TASK BRIEF: Switch every "screenshot" to "screen capture" in the rows from the line with "You are a GUI" through the end of the rows, and write those lines out again with nothing else changed. Leave the pictures out of your answer.
(DATASET RECORDS Opens)
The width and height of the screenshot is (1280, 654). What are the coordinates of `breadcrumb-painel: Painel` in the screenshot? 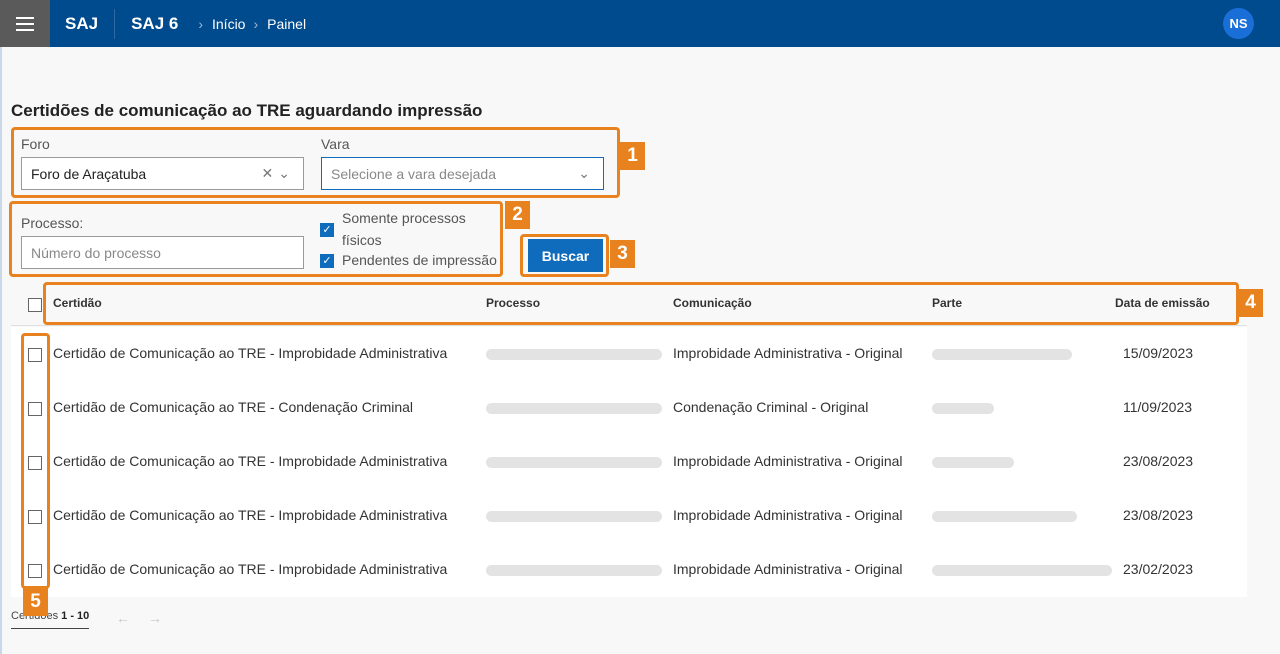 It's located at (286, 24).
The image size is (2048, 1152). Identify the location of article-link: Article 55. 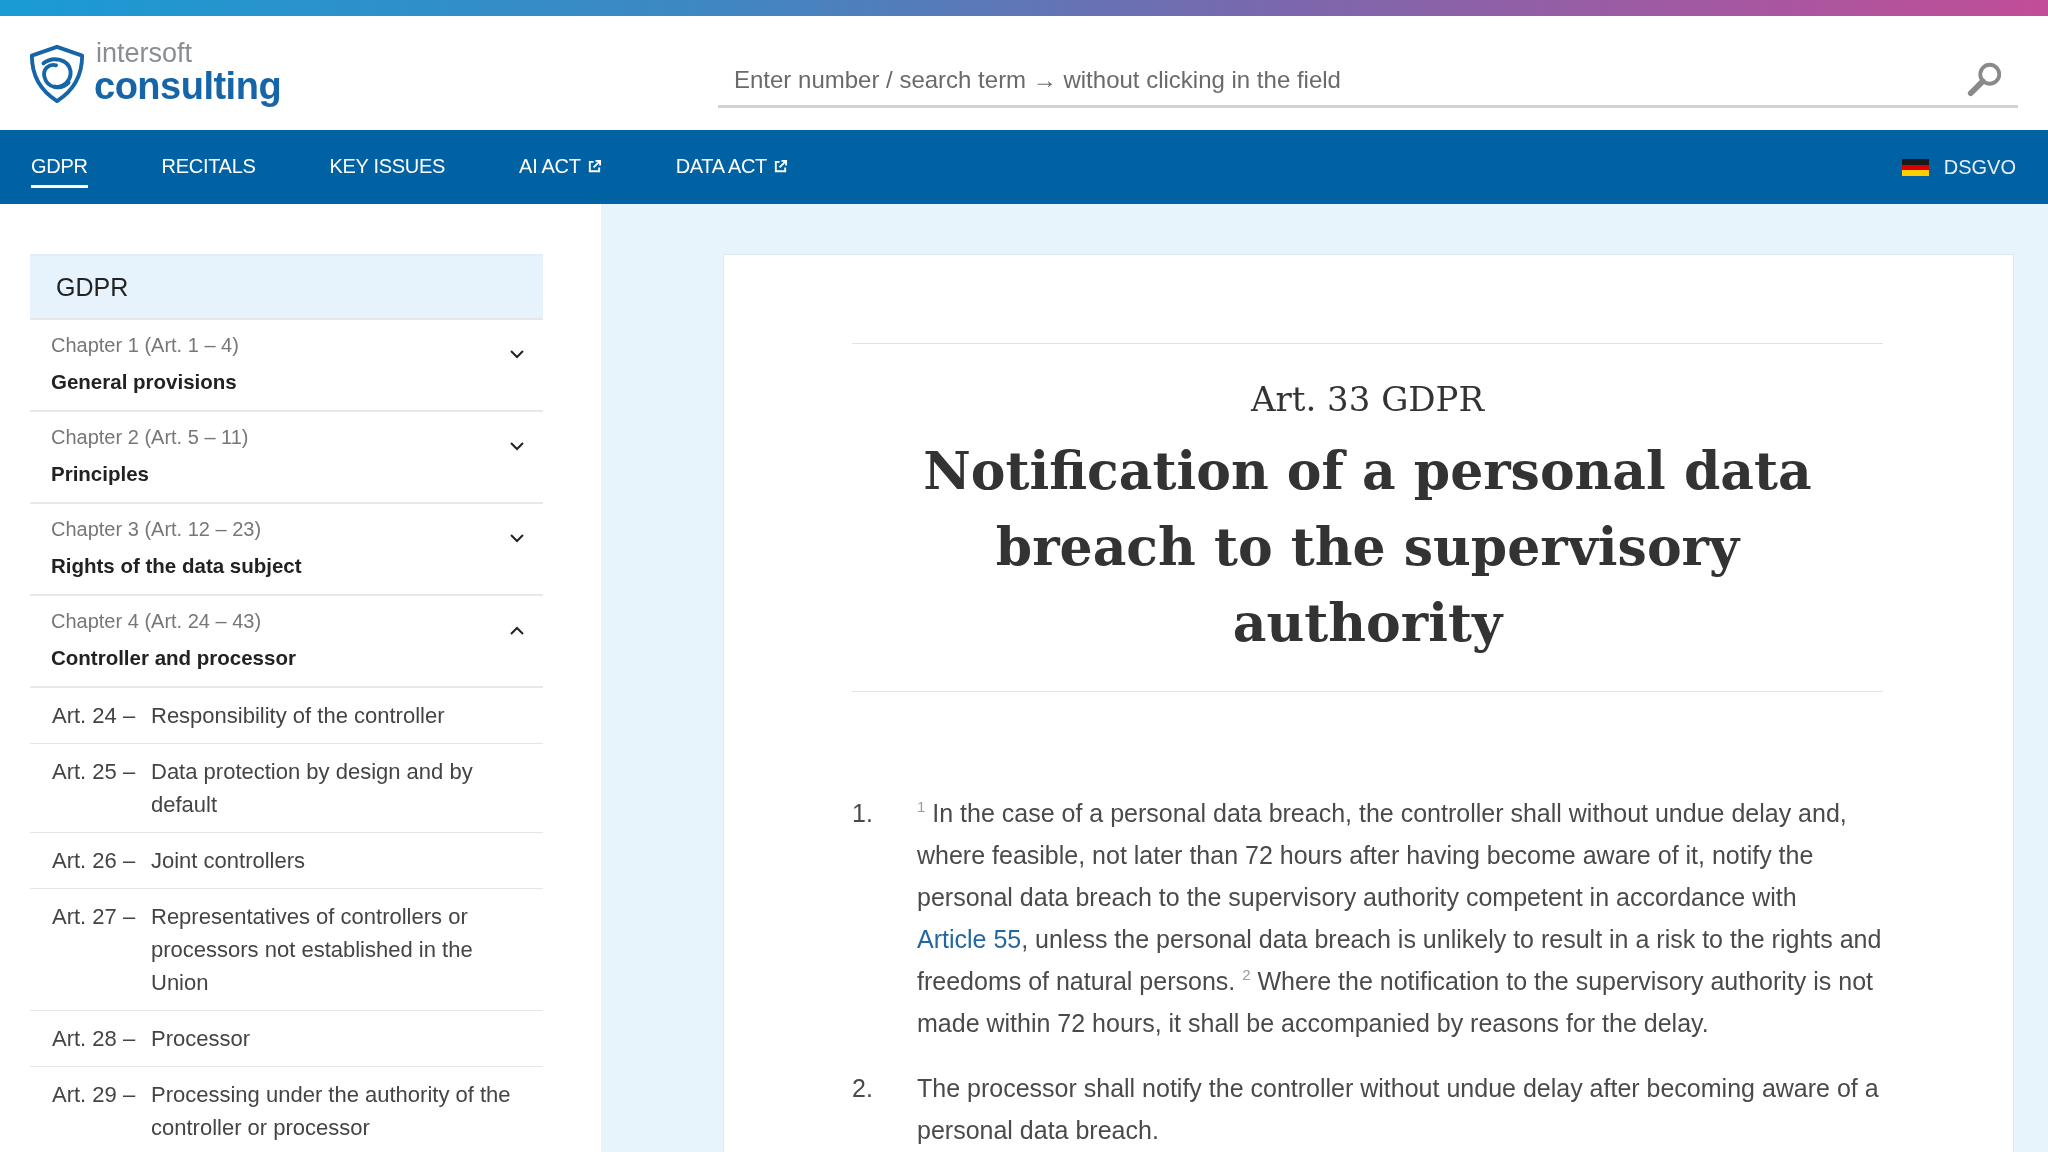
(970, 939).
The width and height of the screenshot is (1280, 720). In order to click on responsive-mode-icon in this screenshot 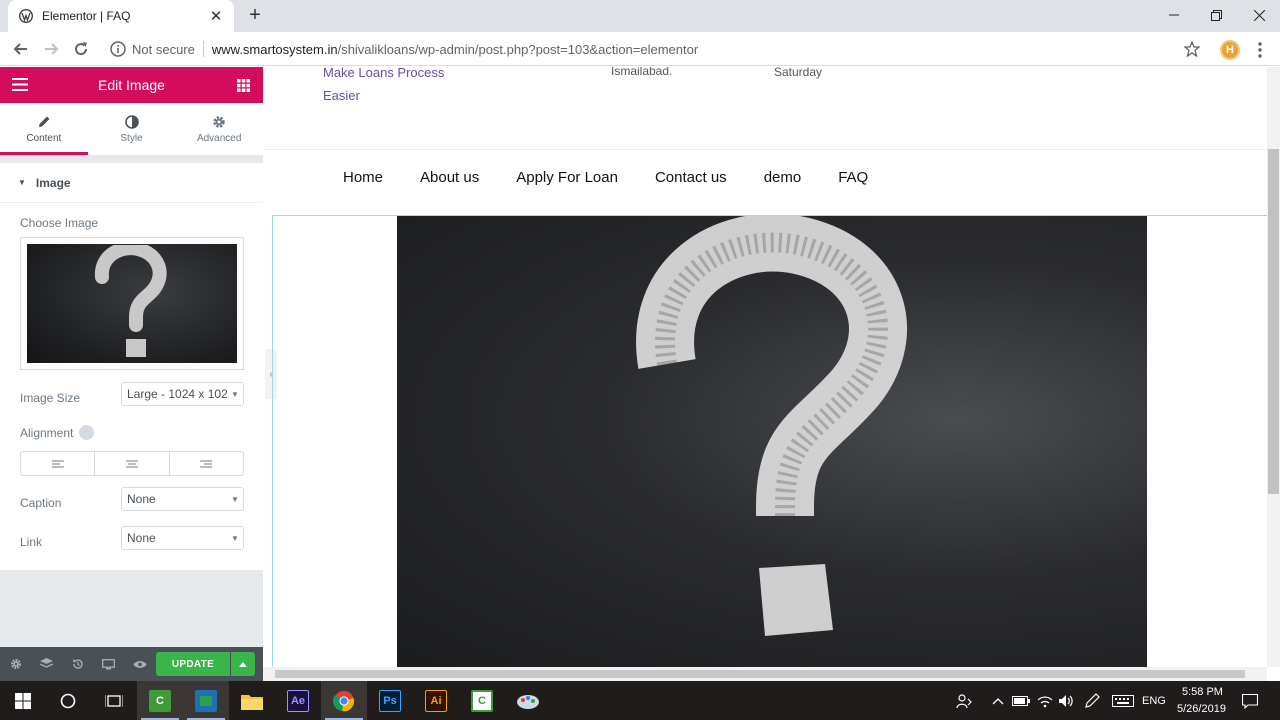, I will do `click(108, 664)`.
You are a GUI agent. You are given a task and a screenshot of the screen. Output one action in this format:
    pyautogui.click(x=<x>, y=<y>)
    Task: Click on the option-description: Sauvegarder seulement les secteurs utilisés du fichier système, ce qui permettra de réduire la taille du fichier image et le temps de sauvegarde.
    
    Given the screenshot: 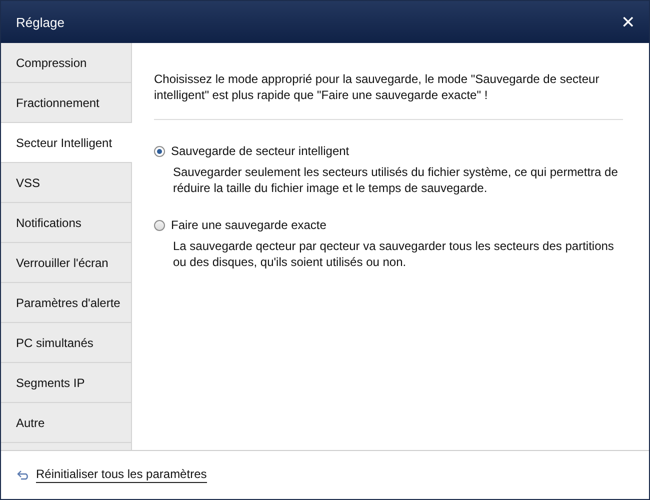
(DATASET RECORDS Closes)
WRITTEN RESPONSE:
You are a GUI agent. You are given a task and a screen capture of the screen. Output one action in this format:
    pyautogui.click(x=<x>, y=<y>)
    Task: Click on the option-description: Sauvegarder seulement les secteurs utilisés du fichier système, ce qui permettra de réduire la taille du fichier image et le temps de sauvegarde.
    
    Given the screen capture: 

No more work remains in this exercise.